→ **WHAT TO WORK ON**: Please repeat the data below exactly, with the pictures removed.

→ **THE DATA**:
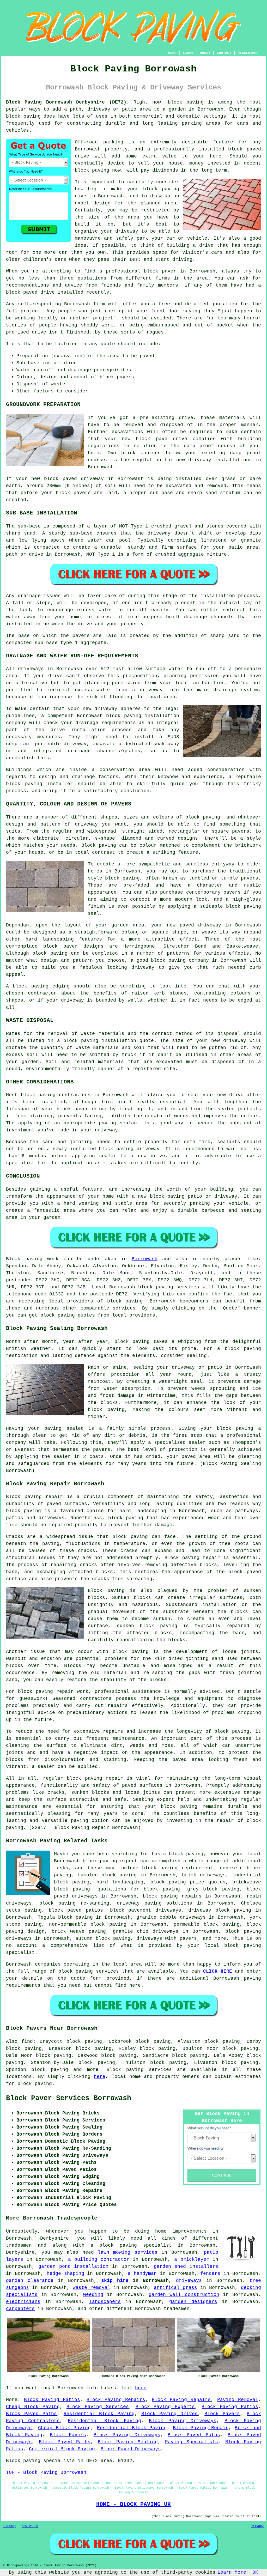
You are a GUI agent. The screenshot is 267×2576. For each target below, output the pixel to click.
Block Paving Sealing (128, 2442)
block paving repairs (172, 1896)
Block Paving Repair (200, 2427)
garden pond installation (73, 2266)
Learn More (231, 2572)
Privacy (257, 2526)
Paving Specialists (191, 2442)
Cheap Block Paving (33, 2406)
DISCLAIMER (248, 53)
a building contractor (98, 2259)
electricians (23, 2301)
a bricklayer (191, 2259)
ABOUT (205, 53)
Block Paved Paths (31, 2413)
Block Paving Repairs (116, 2399)
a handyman (142, 2273)
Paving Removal (237, 2399)
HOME (172, 53)
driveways (189, 2280)
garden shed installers (186, 2266)
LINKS (188, 53)
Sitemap (9, 2526)
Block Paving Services (97, 2406)
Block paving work (32, 1259)
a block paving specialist (131, 2245)
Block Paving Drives (169, 2413)
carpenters (20, 2308)
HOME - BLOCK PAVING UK (133, 2504)
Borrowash (144, 1259)
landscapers (105, 2301)
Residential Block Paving (99, 2413)
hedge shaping (65, 2273)
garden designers (193, 2301)
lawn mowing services (127, 2252)
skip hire (115, 2280)
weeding (93, 2294)
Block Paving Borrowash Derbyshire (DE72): (67, 102)
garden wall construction (184, 2294)
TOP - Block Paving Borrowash (46, 2472)
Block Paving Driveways (182, 2420)
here (99, 2076)
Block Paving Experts (165, 2406)
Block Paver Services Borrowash (68, 2098)
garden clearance (29, 2280)
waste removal (91, 2287)
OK (255, 2572)
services (107, 1971)
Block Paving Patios (52, 2399)
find (27, 2041)
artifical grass (175, 2287)
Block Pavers (222, 2413)
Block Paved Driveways (131, 2449)
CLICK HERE (217, 1971)
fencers (210, 2273)
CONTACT (224, 53)
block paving (186, 102)
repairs (113, 1731)
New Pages (30, 2526)
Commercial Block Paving (62, 2449)
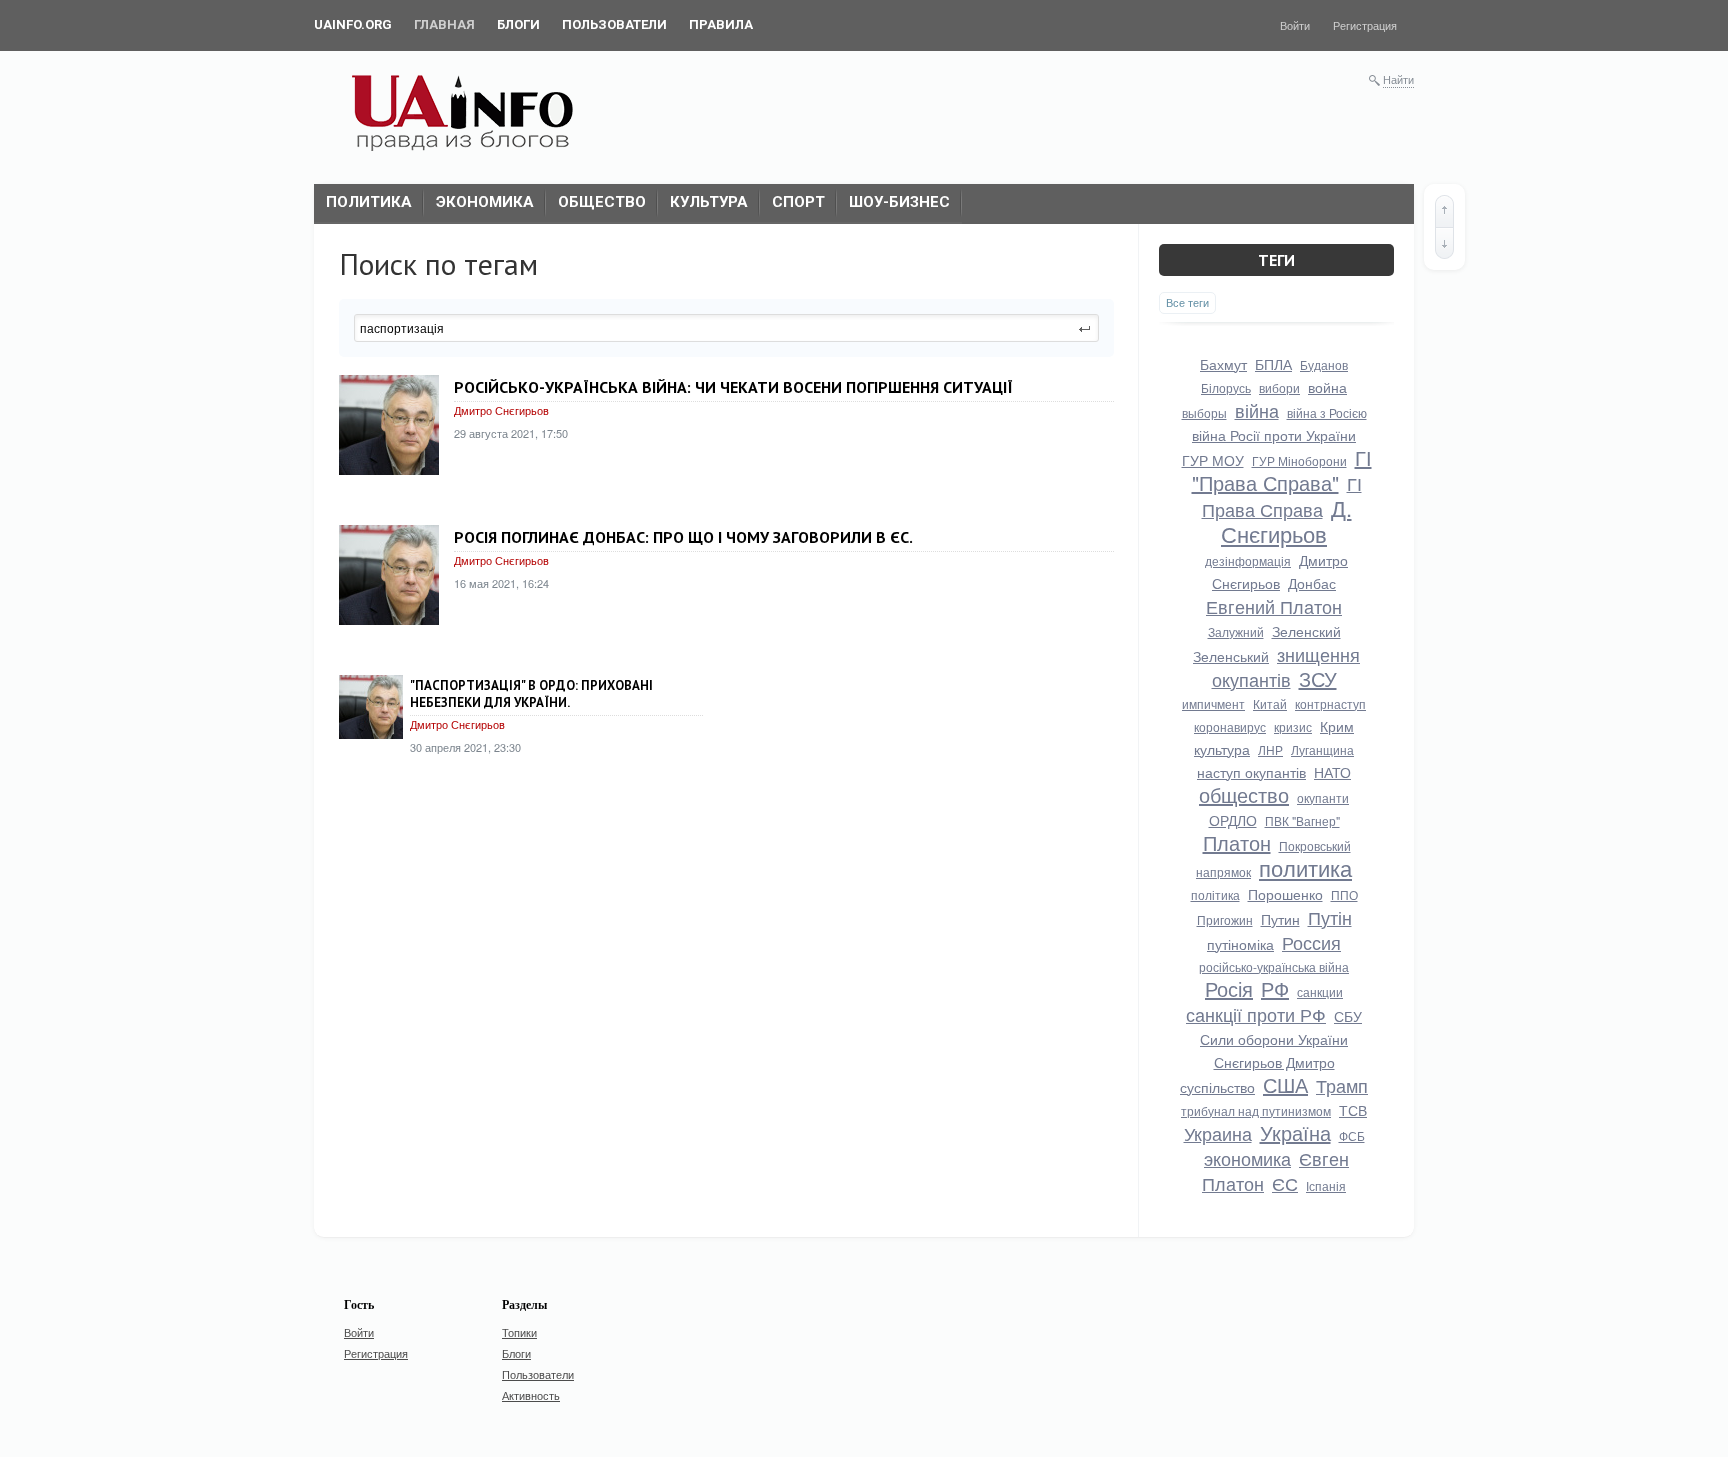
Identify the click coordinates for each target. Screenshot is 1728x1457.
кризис (1293, 726)
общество (1244, 794)
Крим (1337, 726)
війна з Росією (1327, 412)
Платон (1237, 842)
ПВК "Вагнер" (1302, 820)
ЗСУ (1318, 678)
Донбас (1312, 583)
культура (1222, 749)
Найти (1398, 79)
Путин (1280, 919)
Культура (709, 202)
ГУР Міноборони (1299, 460)
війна (1257, 410)
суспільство (1217, 1087)
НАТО (1332, 772)
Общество (602, 202)
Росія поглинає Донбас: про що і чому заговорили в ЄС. (683, 537)
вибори (1279, 387)
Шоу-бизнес (899, 202)
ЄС (1285, 1183)
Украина (1218, 1133)
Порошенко (1285, 894)
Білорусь (1226, 387)
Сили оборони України (1274, 1039)
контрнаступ (1330, 703)
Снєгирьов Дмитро (1274, 1062)
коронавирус (1230, 726)
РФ (1275, 988)
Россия (1311, 942)
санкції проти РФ (1256, 1014)
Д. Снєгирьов (1286, 520)
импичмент (1213, 703)
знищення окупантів (1286, 666)
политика (1305, 867)
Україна (1295, 1132)
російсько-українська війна (1274, 966)
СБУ (1348, 1016)
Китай (1270, 703)
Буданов (1324, 364)
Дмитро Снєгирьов (501, 410)
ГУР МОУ (1213, 460)
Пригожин (1225, 919)
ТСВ (1353, 1110)
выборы (1204, 412)
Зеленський (1231, 656)
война (1327, 387)
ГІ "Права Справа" (1282, 470)
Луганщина (1322, 749)
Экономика (485, 202)
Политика (369, 202)
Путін (1330, 917)
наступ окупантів (1251, 772)
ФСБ (1352, 1135)
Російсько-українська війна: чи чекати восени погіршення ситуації (733, 387)
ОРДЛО (1233, 820)
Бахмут (1223, 364)
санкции (1320, 991)
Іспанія (1326, 1185)
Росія (1229, 988)
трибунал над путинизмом (1256, 1110)
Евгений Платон (1274, 606)
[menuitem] (353, 25)
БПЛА (1273, 364)
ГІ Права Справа (1282, 496)
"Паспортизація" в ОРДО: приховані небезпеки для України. (531, 694)
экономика (1247, 1158)
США (1285, 1084)
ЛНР (1270, 749)
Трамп (1342, 1085)
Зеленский (1306, 631)
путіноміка (1240, 944)
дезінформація (1248, 560)
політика (1215, 894)
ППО (1344, 894)
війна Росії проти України (1274, 435)
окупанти (1323, 797)
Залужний (1236, 631)
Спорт (798, 202)
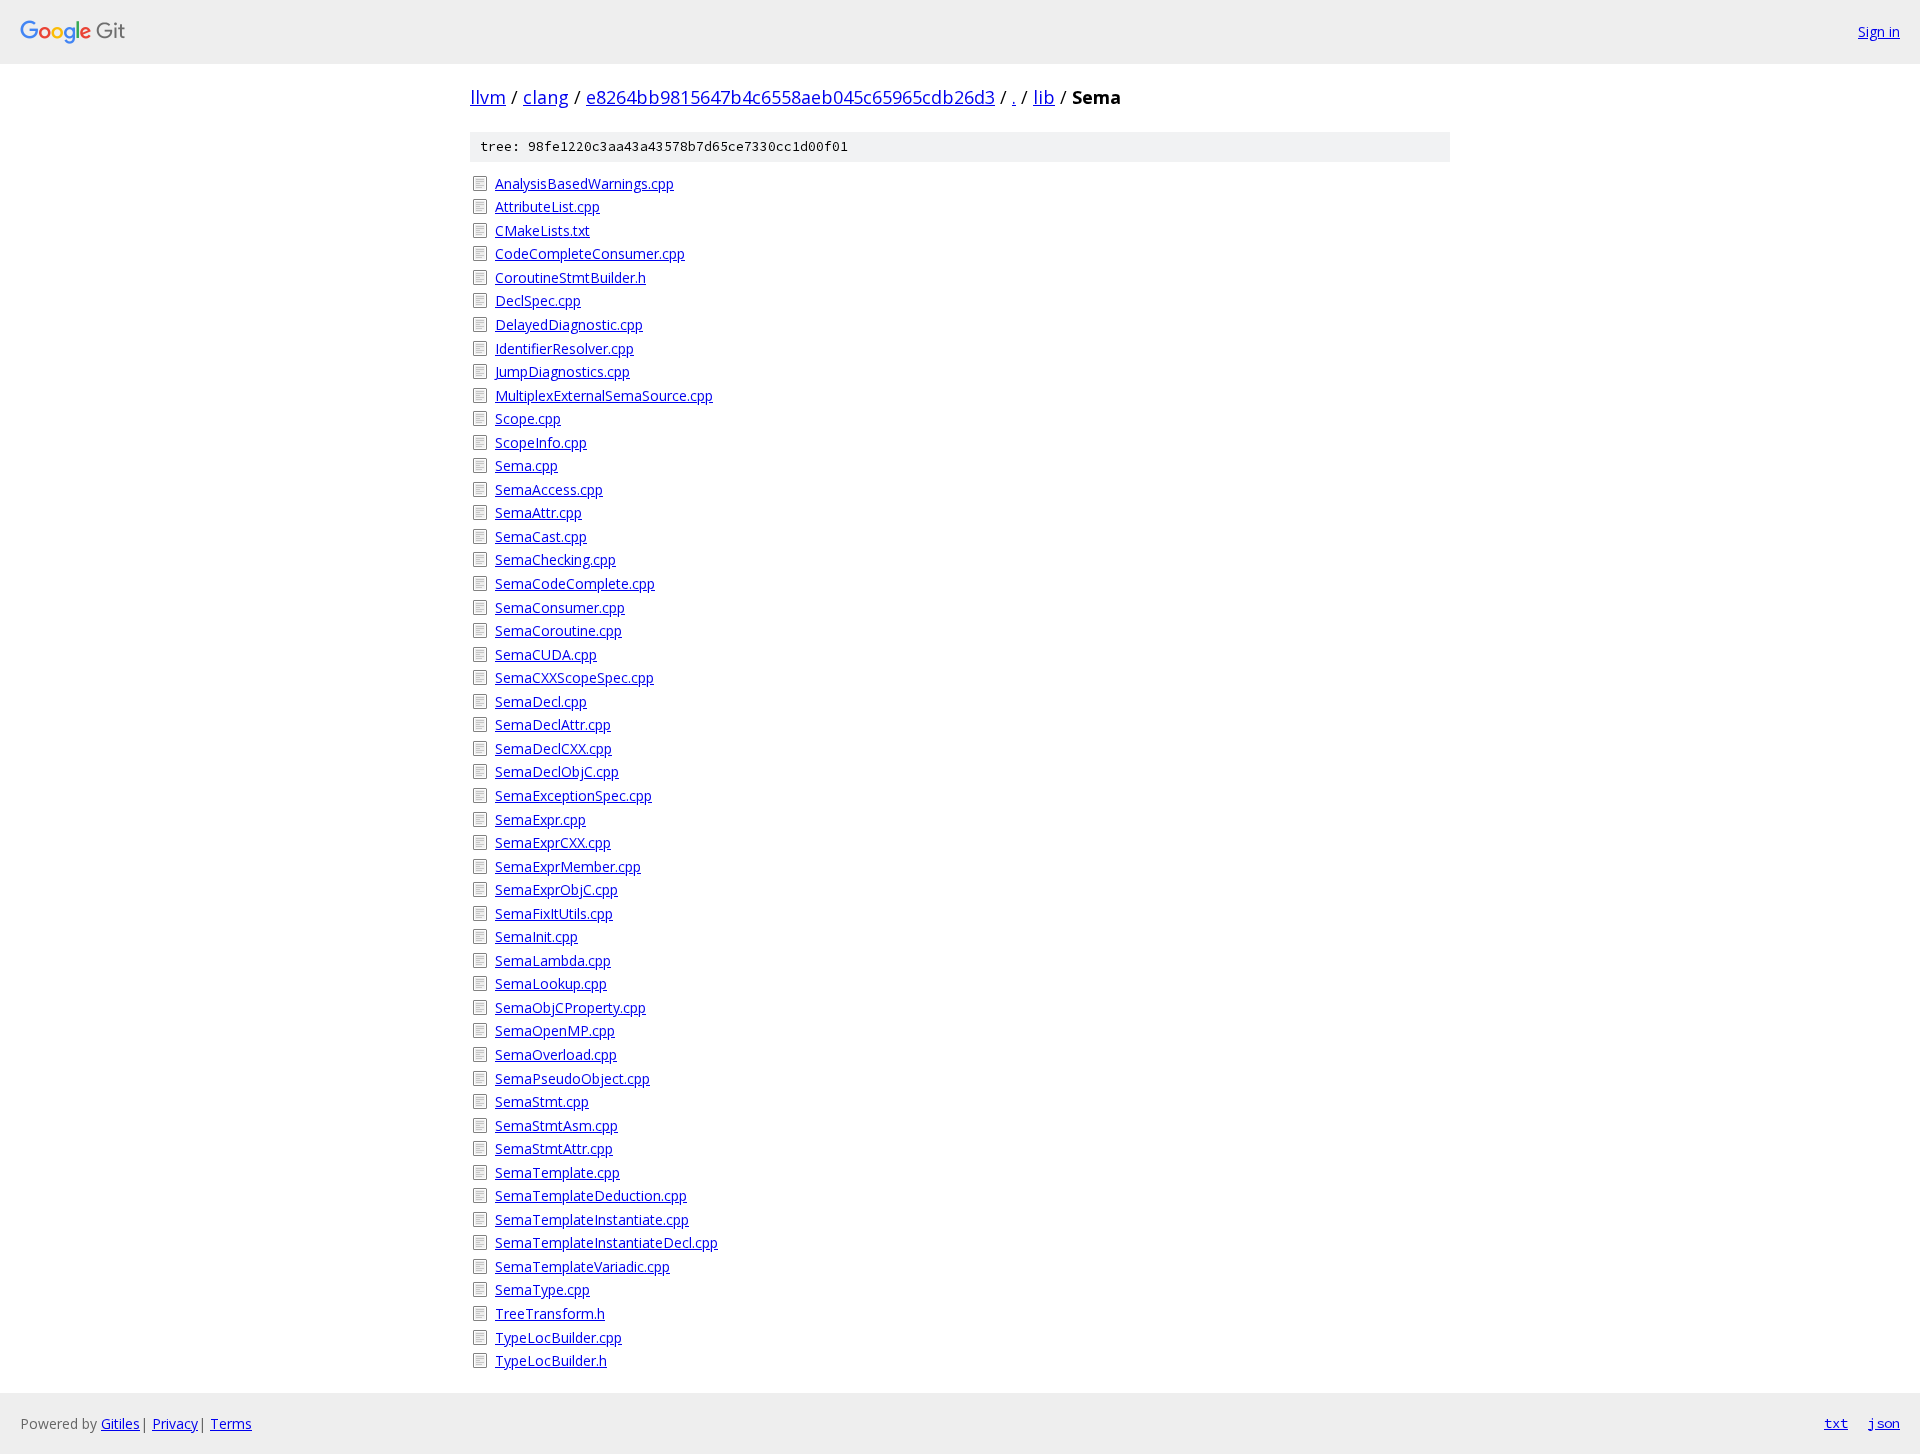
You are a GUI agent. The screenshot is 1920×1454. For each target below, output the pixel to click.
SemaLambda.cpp (553, 960)
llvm (488, 97)
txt (1836, 1423)
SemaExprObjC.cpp (556, 889)
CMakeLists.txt (542, 230)
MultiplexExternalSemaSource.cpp (604, 395)
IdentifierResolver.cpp (564, 348)
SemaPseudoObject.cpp (572, 1078)
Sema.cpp (526, 465)
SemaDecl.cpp (541, 701)
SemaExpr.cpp (540, 819)
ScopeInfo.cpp (541, 442)
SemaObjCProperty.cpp (570, 1007)
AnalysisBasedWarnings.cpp (584, 183)
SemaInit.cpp (536, 936)
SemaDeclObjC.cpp (557, 771)
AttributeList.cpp (547, 206)
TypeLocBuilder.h (551, 1360)
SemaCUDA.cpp (546, 654)
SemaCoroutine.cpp (558, 630)
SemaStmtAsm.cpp (556, 1125)
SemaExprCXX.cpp (553, 842)
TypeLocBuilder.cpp (558, 1337)
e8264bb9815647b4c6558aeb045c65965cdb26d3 (790, 97)
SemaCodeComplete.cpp (575, 583)
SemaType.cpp (542, 1289)
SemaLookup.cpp (551, 983)
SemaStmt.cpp (542, 1101)
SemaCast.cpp (541, 536)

→ **RESPONSE AREA**:
You are a GUI agent. The screenshot is 267×2576. For each target below, output the pixel to click.
Block Paving Sealing (128, 2442)
block paving repairs (172, 1896)
Block Paving Repair (200, 2427)
garden pond installation (73, 2266)
Learn More (231, 2572)
Privacy (257, 2526)
Paving Specialists (191, 2442)
Cheap Block Paving (33, 2406)
DISCLAIMER (248, 53)
a building contractor (98, 2259)
electricians (23, 2301)
a bricklayer (191, 2259)
ABOUT (205, 53)
Block Paved Paths (31, 2413)
Block Paving Repairs (116, 2399)
a handyman (142, 2273)
Paving Removal (237, 2399)
HOME (172, 53)
driveways (189, 2280)
garden shed installers (186, 2266)
LINKS (188, 53)
Sitemap (9, 2526)
Block Paving Services (97, 2406)
Block paving work (32, 1259)
a block paving specialist (131, 2245)
Block Paving Drives (169, 2413)
carpenters (20, 2308)
HOME - BLOCK PAVING UK (133, 2504)
Borrowash (144, 1259)
landscapers (105, 2301)
Residential Block Paving (99, 2413)
hedge shaping (65, 2273)
garden designers (193, 2301)
lawn mowing services (127, 2252)
skip hire (115, 2280)
weeding (93, 2294)
Block Paving Borrowash Derbyshire (DE72): (67, 102)
garden wall construction (184, 2294)
TOP - Block Paving Borrowash (46, 2472)
Block Paving Driveways (182, 2420)
here (99, 2076)
Block Paving Experts (165, 2406)
Block Paver Services Borrowash (68, 2098)
garden clearance (29, 2280)
waste removal (91, 2287)
OK (255, 2572)
services (107, 1971)
Block Paving Patios (52, 2399)
find (27, 2041)
artifical grass (175, 2287)
Block Pavers (222, 2413)
Block Paved Driveways (131, 2449)
CLICK HERE (217, 1971)
fencers (210, 2273)
CONTACT (224, 53)
block paving (186, 102)
repairs (113, 1731)
New Pages (30, 2526)
Commercial Block Paving (62, 2449)
Identify the click coordinates for each target. Screenshot is 1728x1457.
кризис (1293, 726)
общество (1244, 794)
Крим (1337, 726)
війна з Росією (1327, 412)
Платон (1237, 842)
ПВК "Вагнер" (1302, 820)
ЗСУ (1318, 678)
Донбас (1312, 583)
культура (1222, 749)
Найти (1398, 79)
Путин (1280, 919)
Культура (709, 202)
ГУР Міноборони (1299, 460)
війна (1257, 410)
суспільство (1217, 1087)
НАТО (1332, 772)
Общество (602, 202)
Росія поглинає Донбас: про що і чому заговорили в ЄС. (683, 537)
вибори (1279, 387)
Шоу-бизнес (899, 202)
ЄС (1285, 1183)
Украина (1218, 1133)
Порошенко (1285, 894)
Білорусь (1226, 387)
Сили оборони України (1274, 1039)
контрнаступ (1330, 703)
Снєгирьов Дмитро (1274, 1062)
коронавирус (1230, 726)
РФ (1275, 988)
Россия (1311, 942)
санкції проти РФ (1256, 1014)
Д. Снєгирьов (1286, 520)
импичмент (1213, 703)
знищення окупантів (1286, 666)
политика (1305, 867)
Україна (1295, 1132)
російсько-українська війна (1274, 966)
СБУ (1348, 1016)
Китай (1270, 703)
Буданов (1324, 364)
Дмитро Снєгирьов (501, 410)
ГУР МОУ (1213, 460)
Пригожин (1225, 919)
ТСВ (1353, 1110)
выборы (1204, 412)
Зеленський (1231, 656)
война (1327, 387)
ГІ "Права Справа" (1282, 470)
Луганщина (1322, 749)
Экономика (485, 202)
Политика (369, 202)
Путін (1330, 917)
наступ окупантів (1251, 772)
ФСБ (1352, 1135)
Російсько-українська війна: чи чекати восени погіршення ситуації (733, 387)
ОРДЛО (1233, 820)
Бахмут (1223, 364)
санкции (1320, 991)
Іспанія (1326, 1185)
Росія (1229, 988)
трибунал над путинизмом (1256, 1110)
Евгений Платон (1274, 606)
[menuitem] (353, 25)
БПЛА (1273, 364)
ГІ Права Справа (1282, 496)
"Паспортизація" в ОРДО: приховані небезпеки для України. (531, 694)
экономика (1247, 1158)
США (1285, 1084)
ЛНР (1270, 749)
Трамп (1342, 1085)
Зеленский (1306, 631)
путіноміка (1240, 944)
дезінформація (1248, 560)
політика (1215, 894)
ППО (1344, 894)
війна Росії проти України (1274, 435)
окупанти (1323, 797)
Залужний (1236, 631)
Спорт (798, 202)
You are a GUI agent. The screenshot is 1920×1454. For each target below, output the pixel to click.
SemaLambda.cpp (553, 960)
llvm (488, 97)
txt (1836, 1423)
SemaExprObjC.cpp (556, 889)
CMakeLists.txt (542, 230)
MultiplexExternalSemaSource.cpp (604, 395)
IdentifierResolver.cpp (564, 348)
SemaPseudoObject.cpp (572, 1078)
Sema.cpp (526, 465)
SemaDecl.cpp (541, 701)
SemaExpr.cpp (540, 819)
ScopeInfo.cpp (541, 442)
SemaObjCProperty.cpp (570, 1007)
AnalysisBasedWarnings.cpp (584, 183)
SemaInit.cpp (536, 936)
SemaDeclObjC.cpp (557, 771)
AttributeList.cpp (547, 206)
TypeLocBuilder.h (551, 1360)
SemaCUDA.cpp (546, 654)
SemaCoroutine.cpp (558, 630)
SemaStmtAsm.cpp (556, 1125)
SemaExprCXX.cpp (553, 842)
TypeLocBuilder.cpp (558, 1337)
e8264bb9815647b4c6558aeb045c65965cdb26d3 (790, 97)
SemaCodeComplete.cpp (575, 583)
SemaType.cpp (542, 1289)
SemaLookup.cpp (551, 983)
SemaStmt.cpp (542, 1101)
SemaCast.cpp (541, 536)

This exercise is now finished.